=== GOAL OF THE EXERCISE ===
Only the lines from the one with "Click the passenger person icon" through the last line of the material below belong in the answer, copied exactly and without pictures.

=== RECORDS FOR THE TASK ===
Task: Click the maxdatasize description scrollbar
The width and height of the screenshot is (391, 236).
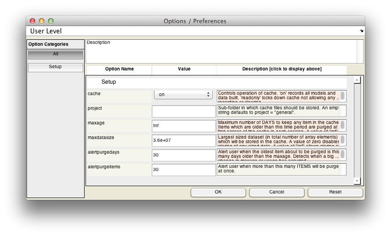Action: pos(343,140)
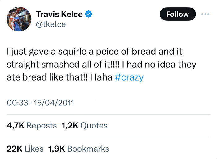Viewport: 217px width, 159px height.
Task: Click the 22K like count
Action: click(14, 149)
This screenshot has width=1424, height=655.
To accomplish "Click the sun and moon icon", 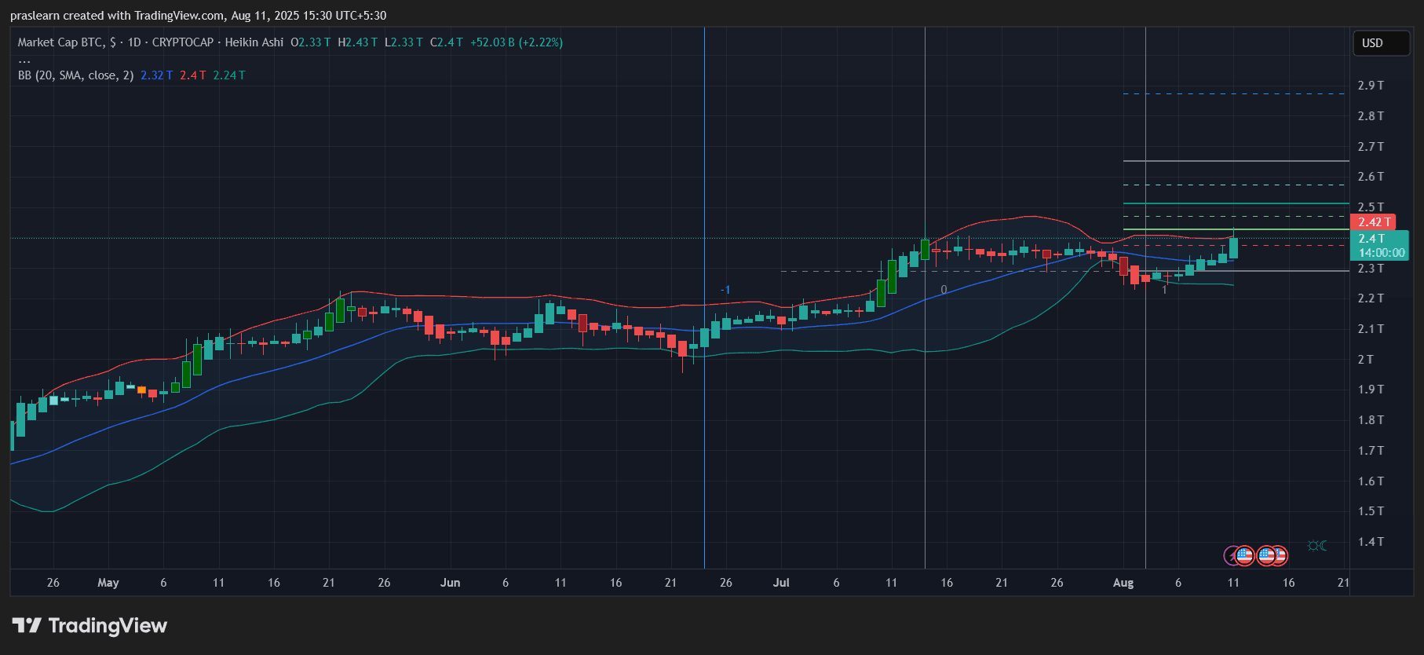I will [x=1316, y=546].
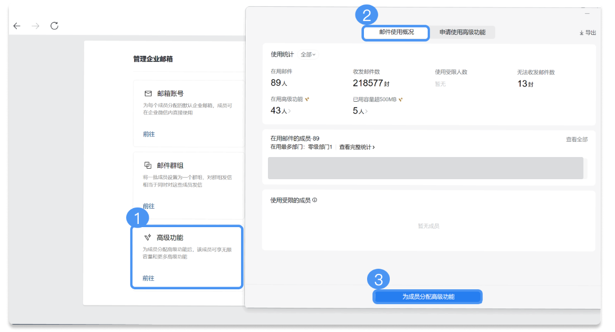Click the 为成员分配高级功能 button
This screenshot has height=332, width=615.
pos(427,296)
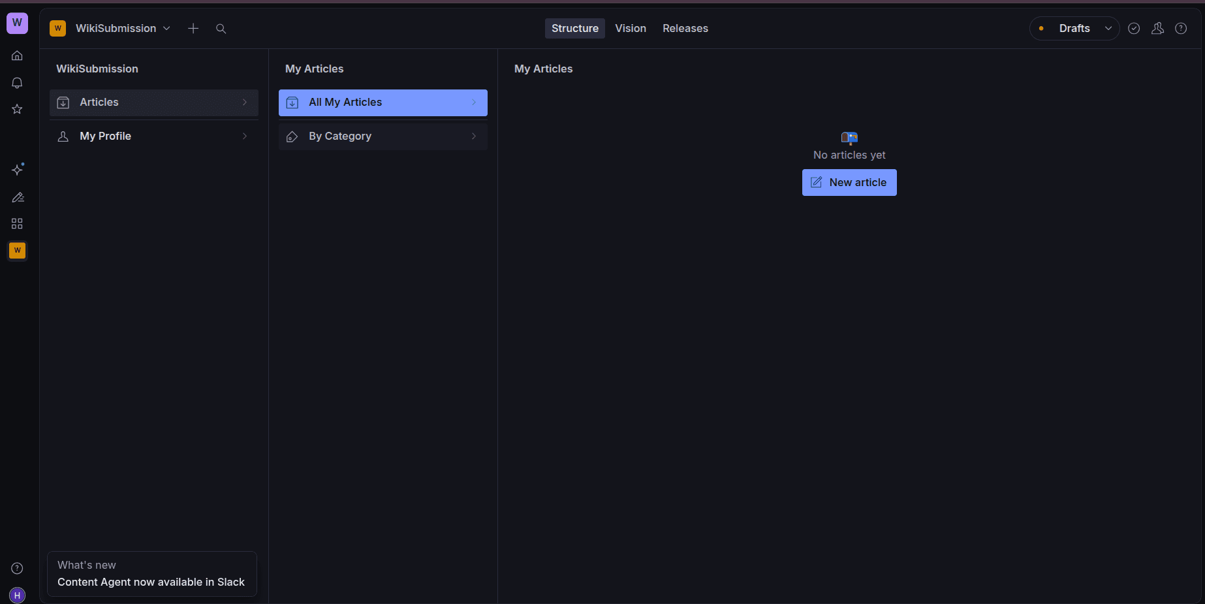Open the AI sparkle assistant icon

(18, 170)
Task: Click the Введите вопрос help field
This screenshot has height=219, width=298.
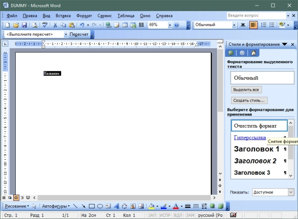Action: [256, 15]
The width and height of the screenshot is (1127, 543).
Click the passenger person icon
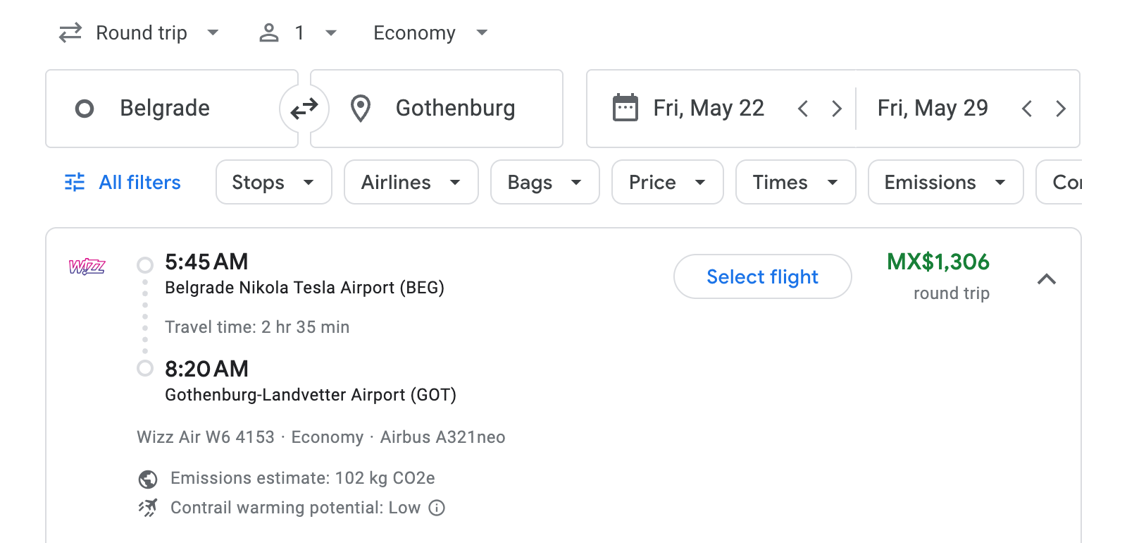tap(268, 32)
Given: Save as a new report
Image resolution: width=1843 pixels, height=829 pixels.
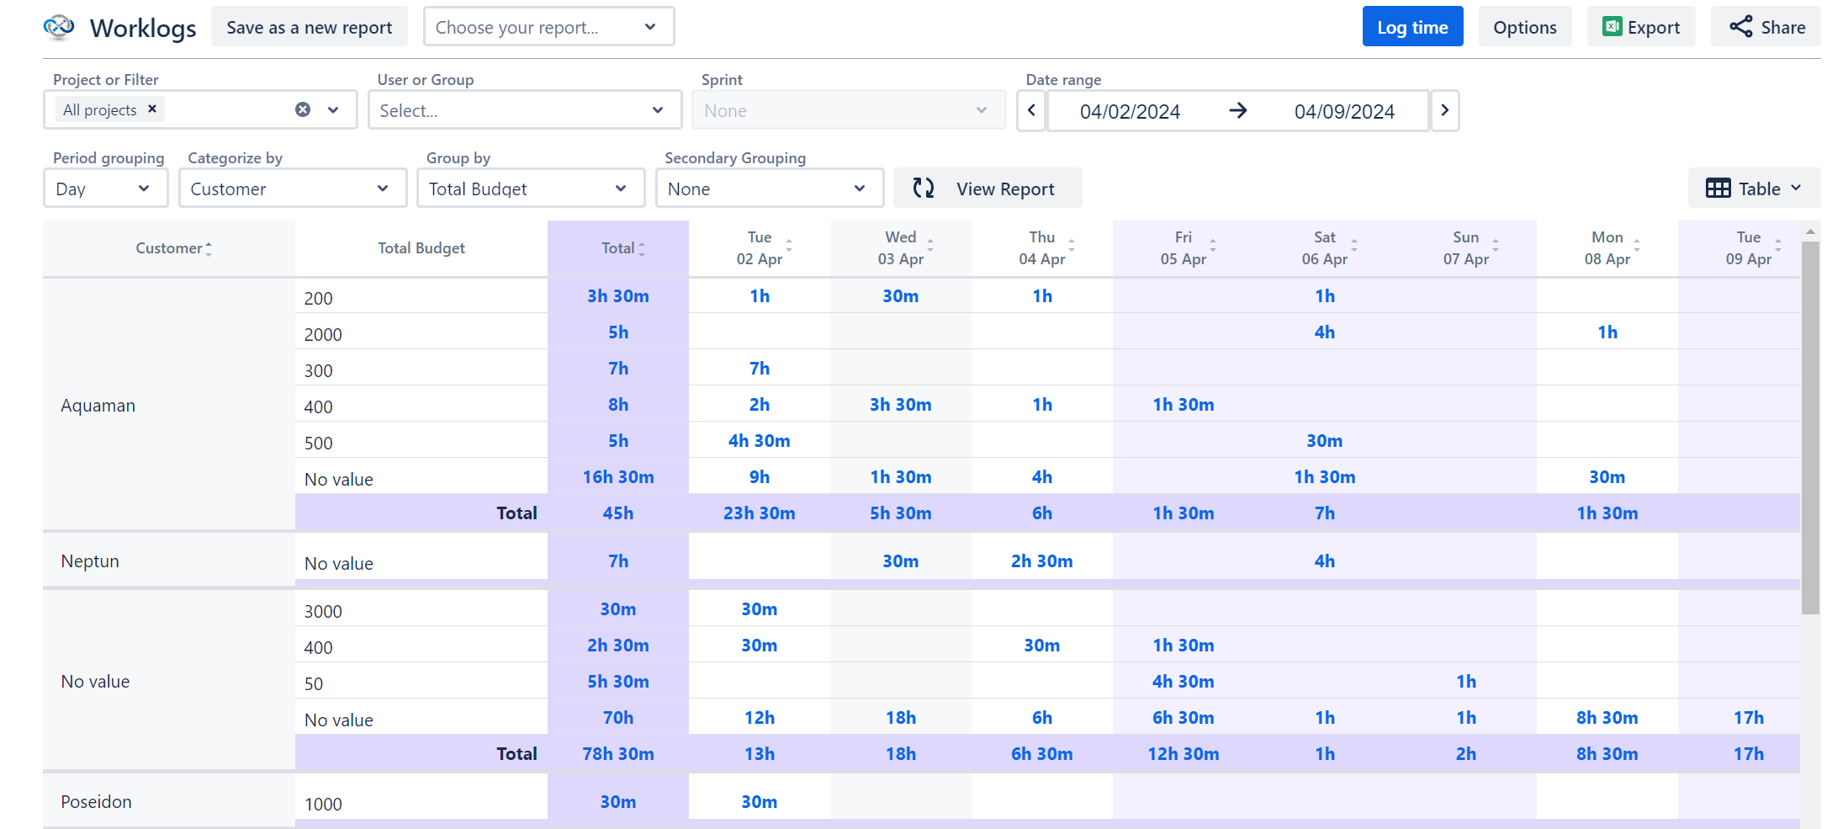Looking at the screenshot, I should pyautogui.click(x=309, y=27).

=== TASK RESPONSE ===
Click the passenger person icon
tap(268, 32)
Given: Save as a new report
Image resolution: width=1843 pixels, height=829 pixels.
Looking at the screenshot, I should pyautogui.click(x=309, y=27).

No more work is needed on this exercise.